---------- PAGE TEXT ----------
Do not let the ultra-conservative faction take away your right to enjoy a tipple

Letter to editor

THE proverb one man’s meat is another man’s poison is applicable with PAS having reacted negatively to the lifting of ban on sale of alcohol at convenience stores, sundry shops and Chinese medicine halls.

In a statement, Federal Territories PAS Youth information chief Abdul Razak Ramli said the decision was regrettable and disappointing because it would allegedly lead to more social problems.

“Muslims must rise up against the lackadaisical attitude of the government which has taken a back step on the issue of alcohol sale in Malaysia,” he rallied in a Facebook post.

But “rise up”? Why is everything couched in such aggressive language? Why must PAS make everything sound like a call to arms?

Aside from Abdul Razak, his comrade Tan Sri Annuar Musa who is now PAS central committee member also hit out at the unity government for lifting the alcohol sale ban which had been tightened during his tenure as the federal territories’ minister.

“When the government made that decision at the end of 2021, it held intensive negotiations with various stakeholders. We also studied the controls imposed by other countries including Singapore and the UK,” the PAS deputy elections chief penned on his Facebook page.

Tan Sri Annuar Musa

“There is no good reason to relax the control of the sale of alcohol except for the constant insistence of those who want to make a good profit from the sale of alcohol.”

Social problems?

Interestingly, smoking which has been declared haram is not perceived in the same manner by PAS.

Recall that Malaysia’s National Fatwa Council first issued a fatwa against smoking in 1996 when it declared smoking haram because of its detrimental health effects. In 2015, the National Fatwa Council followed-up by issuing a fatwa declaring e-cigarettes a.k.a. vaping haram because of their harmful health effects and bad smell.
----------
WORK REQUEST
Copy the letter about the alcohol sale ban above word for word, from "Letter to editor" to "more social problems.".
---------- RAW DATA ----------
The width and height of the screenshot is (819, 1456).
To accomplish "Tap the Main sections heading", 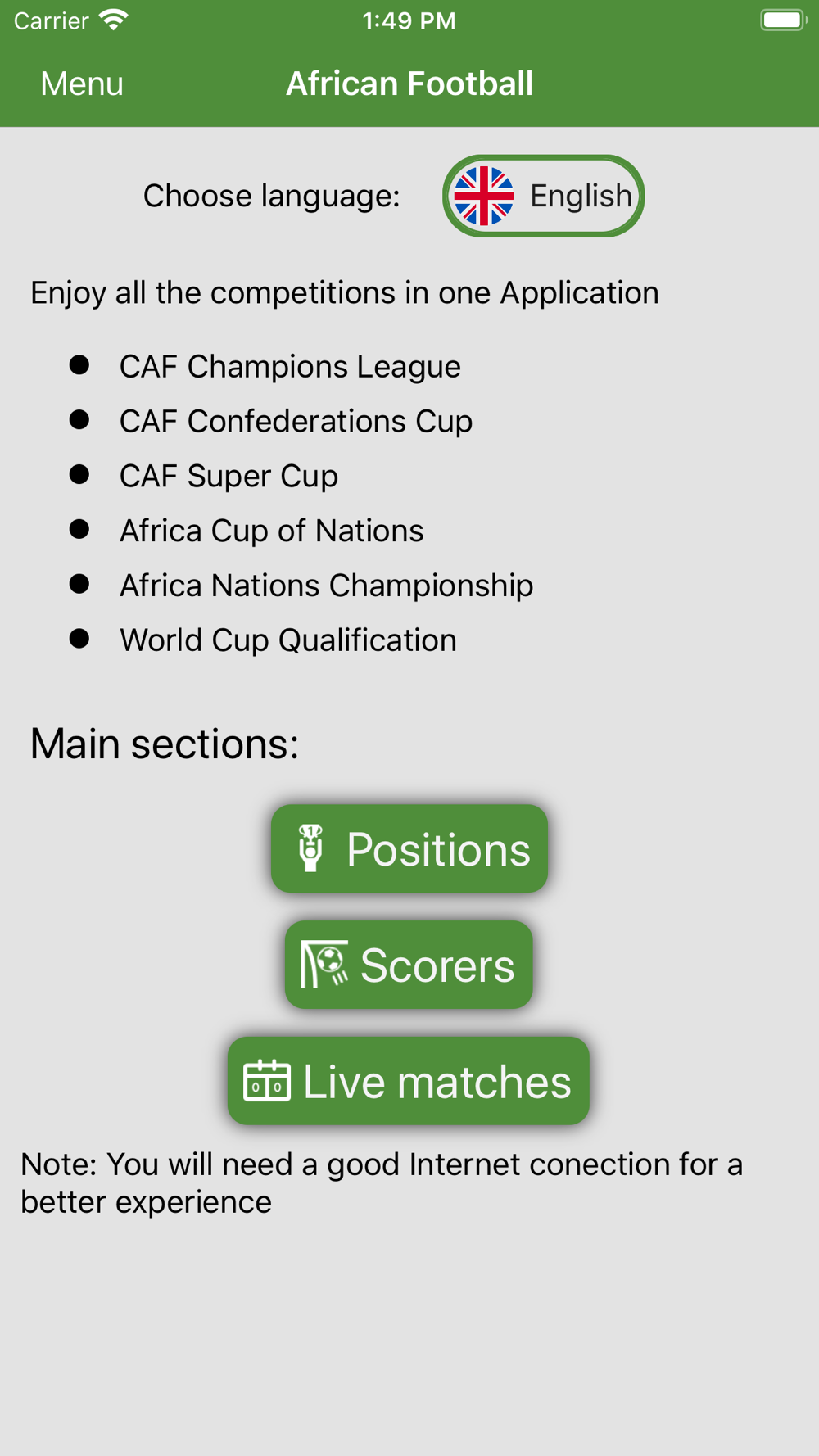I will 165,744.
----------
WRITTEN RESPONSE
Letter to editor

THE proverb one man’s meat is another man’s poison is applicable with PAS having reacted negatively to the lifting of ban on sale of alcohol at convenience stores, sundry shops and Chinese medicine halls.

In a statement, Federal Territories PAS Youth information chief Abdul Razak Ramli said the decision was regrettable and disappointing because it would allegedly lead to more social problems.